◆ **TO DO**:
Retype exactly the lines below, starting with the line that contains "Given: Select Accessibility" and ending with the last line; leave out any pictures.

◆ **INPUT FOR THIS TASK**:
────

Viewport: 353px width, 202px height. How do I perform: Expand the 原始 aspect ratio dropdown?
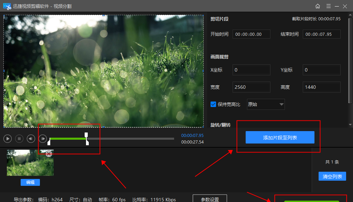pos(281,104)
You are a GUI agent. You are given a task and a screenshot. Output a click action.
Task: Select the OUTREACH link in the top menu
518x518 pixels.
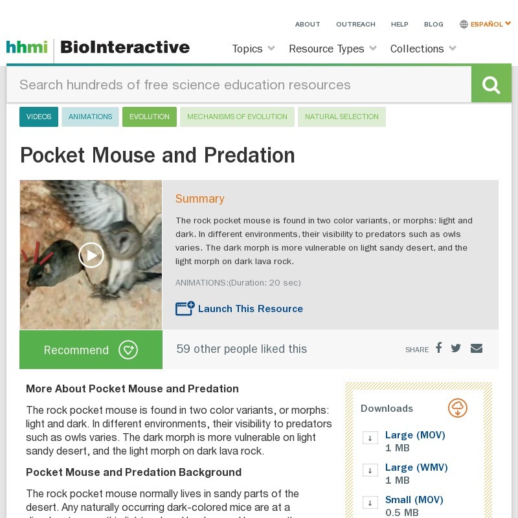click(355, 24)
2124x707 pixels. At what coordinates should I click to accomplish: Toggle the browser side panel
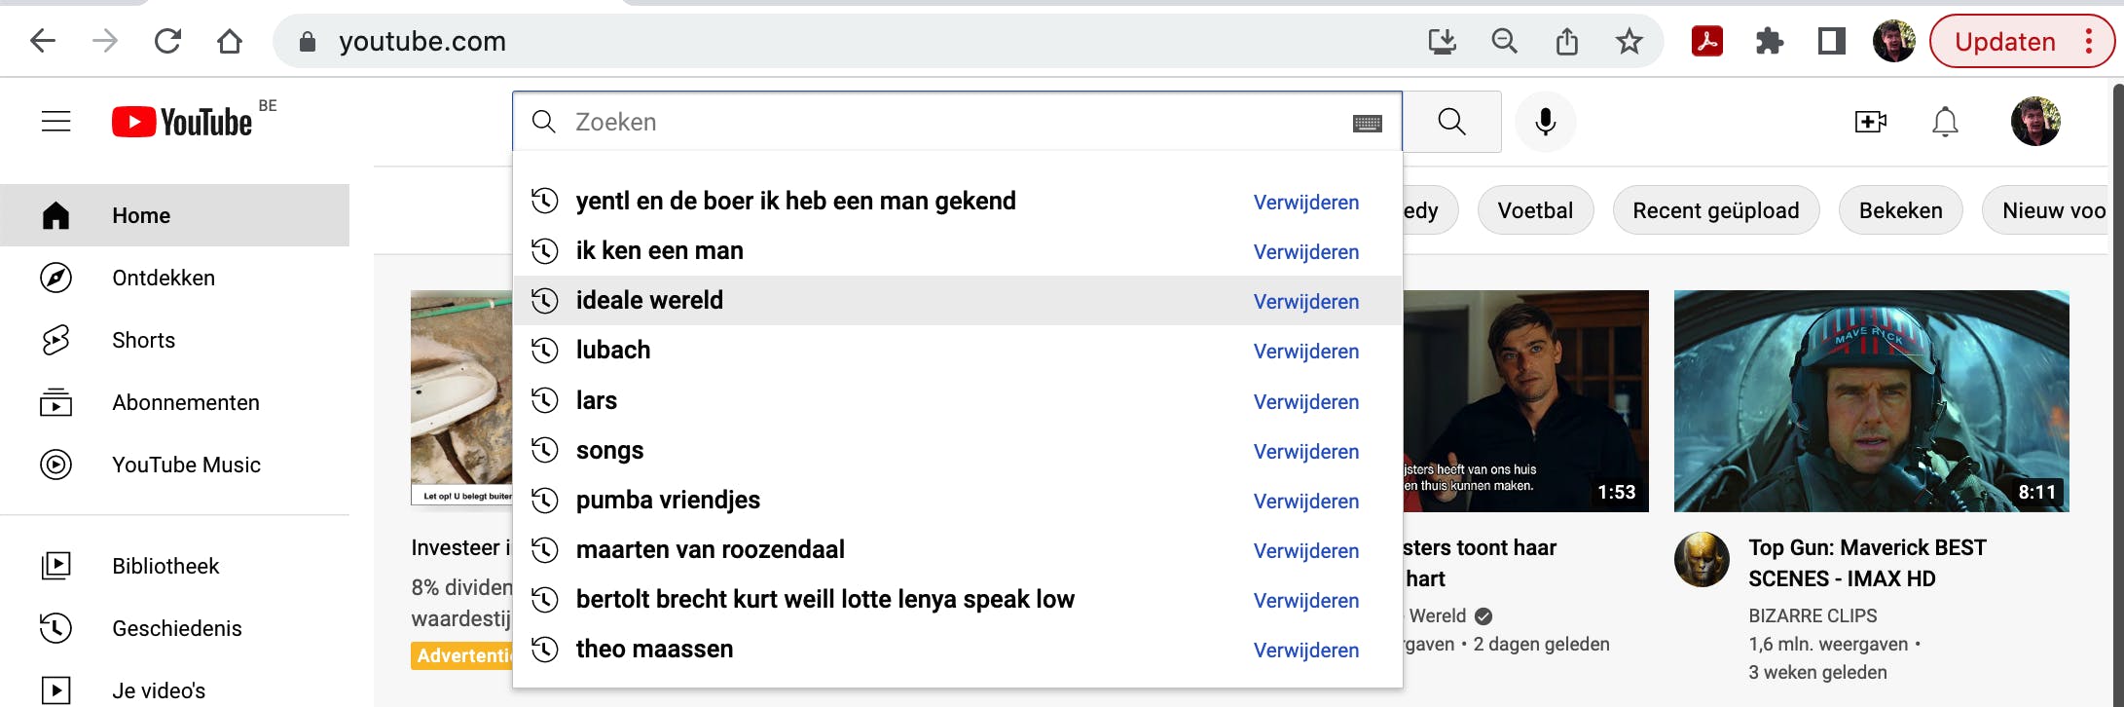[1831, 42]
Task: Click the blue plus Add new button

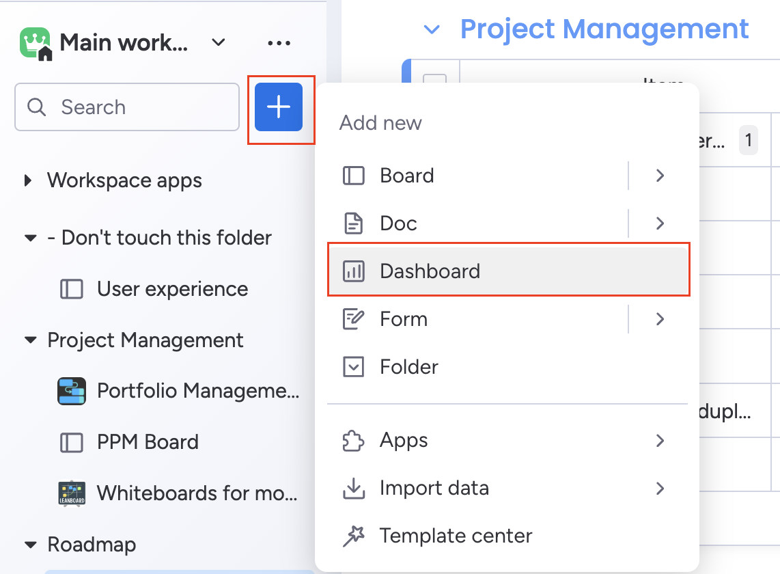Action: (279, 107)
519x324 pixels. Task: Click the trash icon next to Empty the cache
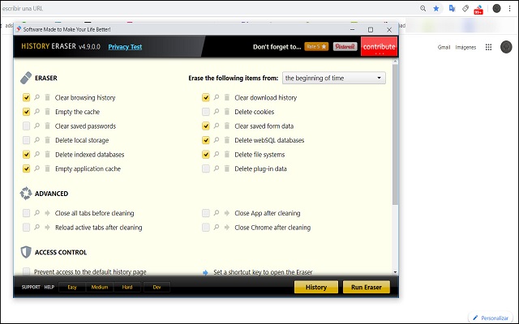[48, 112]

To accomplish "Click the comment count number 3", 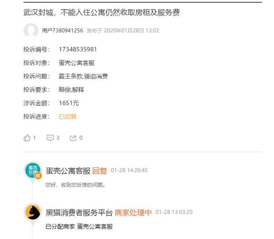I will coord(58,138).
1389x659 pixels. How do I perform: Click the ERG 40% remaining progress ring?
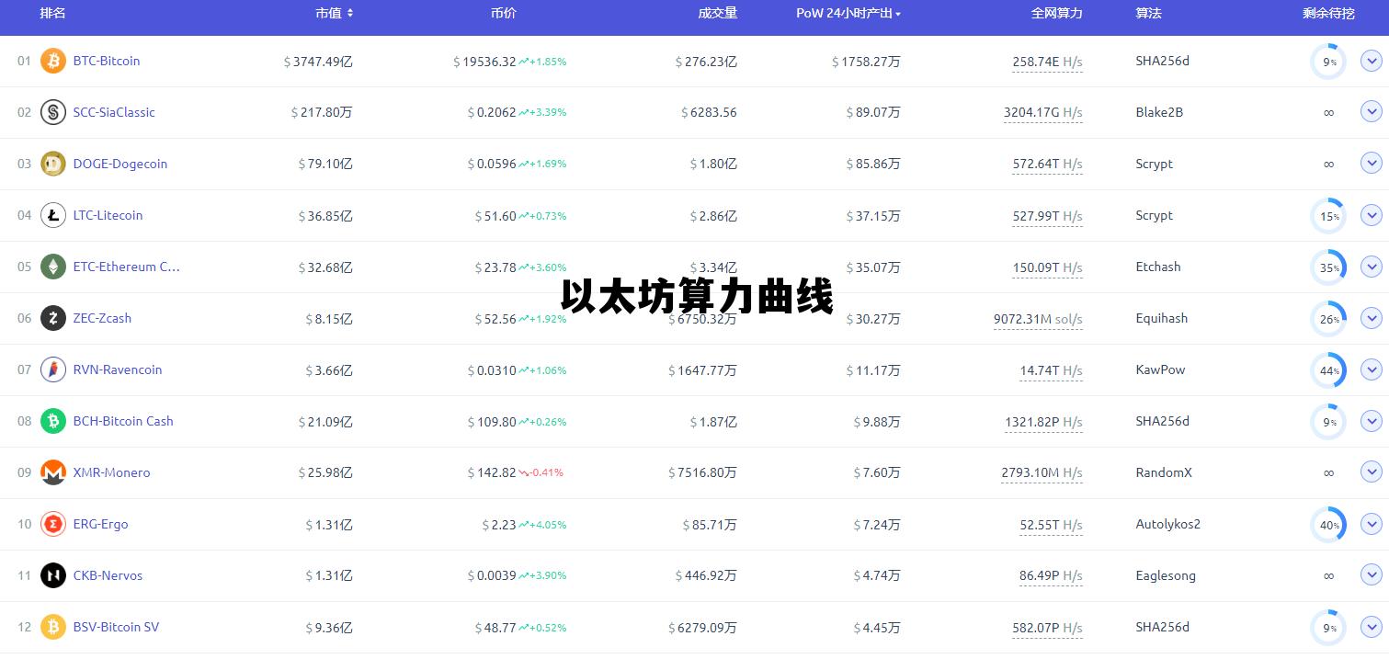pyautogui.click(x=1328, y=524)

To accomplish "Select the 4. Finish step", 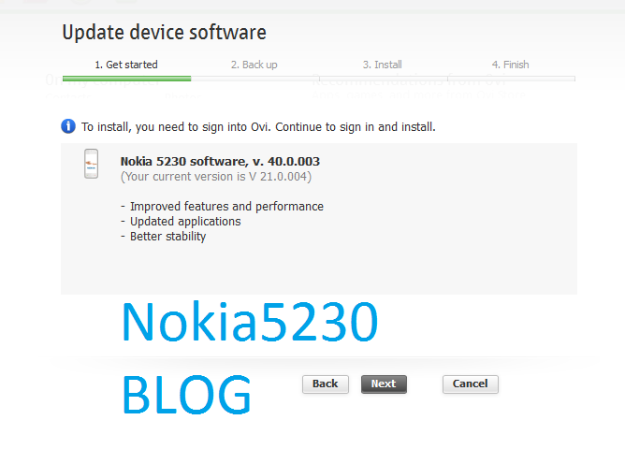I will tap(511, 65).

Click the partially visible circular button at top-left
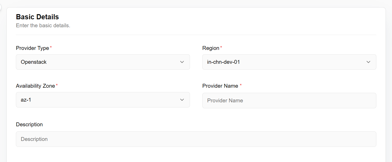[x=1, y=7]
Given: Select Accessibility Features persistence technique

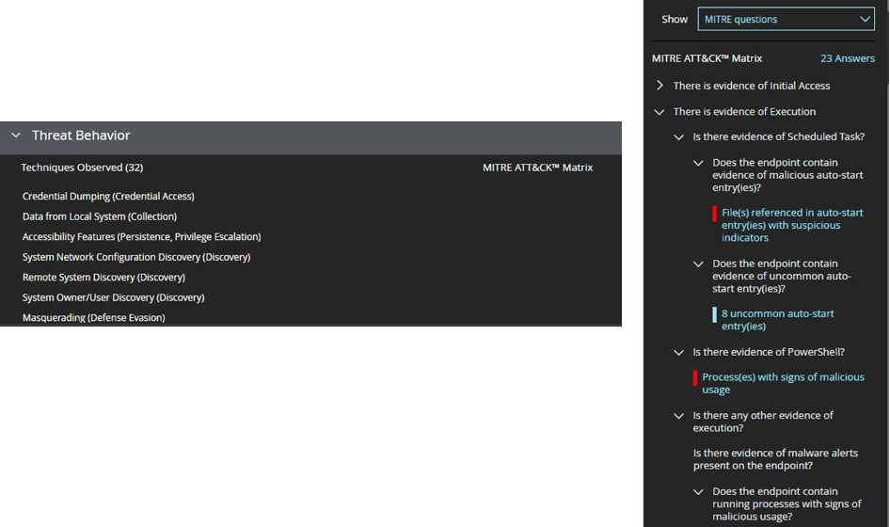Looking at the screenshot, I should pos(142,237).
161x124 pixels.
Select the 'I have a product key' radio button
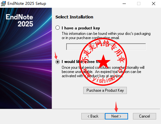point(57,28)
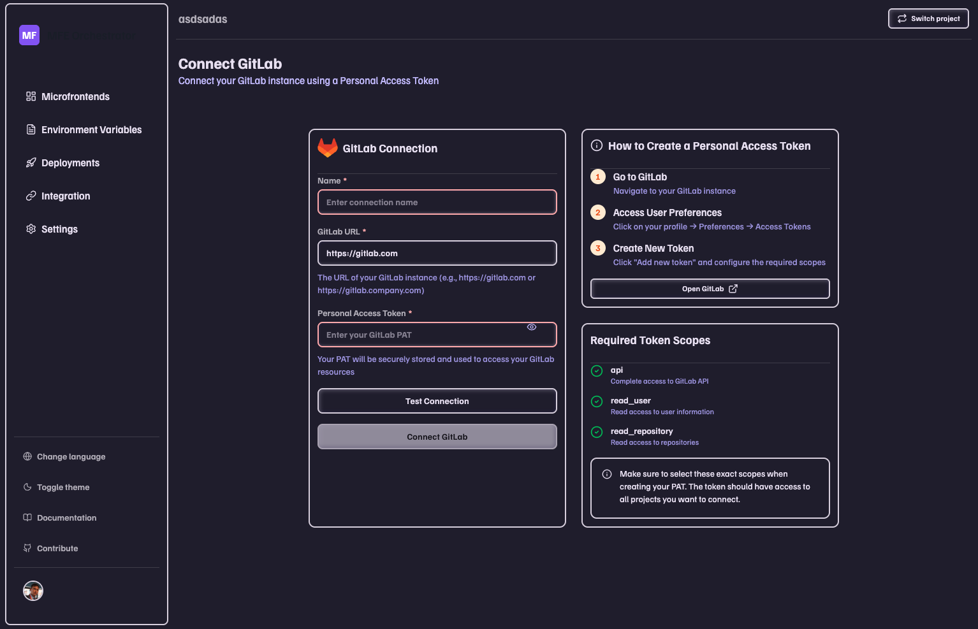Show the Personal Access Token value
Screen dimensions: 978x629
pyautogui.click(x=531, y=327)
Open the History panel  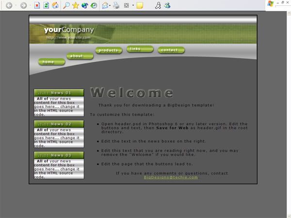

────

◆ **TASK RESPONSE**:
Given: Select Accessibility Features persistence technique

Looking at the screenshot, I should pos(142,237).
161x124 pixels.
Select the 'I have a product key' radio button
point(57,28)
Show the Personal Access Token value
Screen dimensions: 978x629
pyautogui.click(x=531, y=327)
Open the History panel  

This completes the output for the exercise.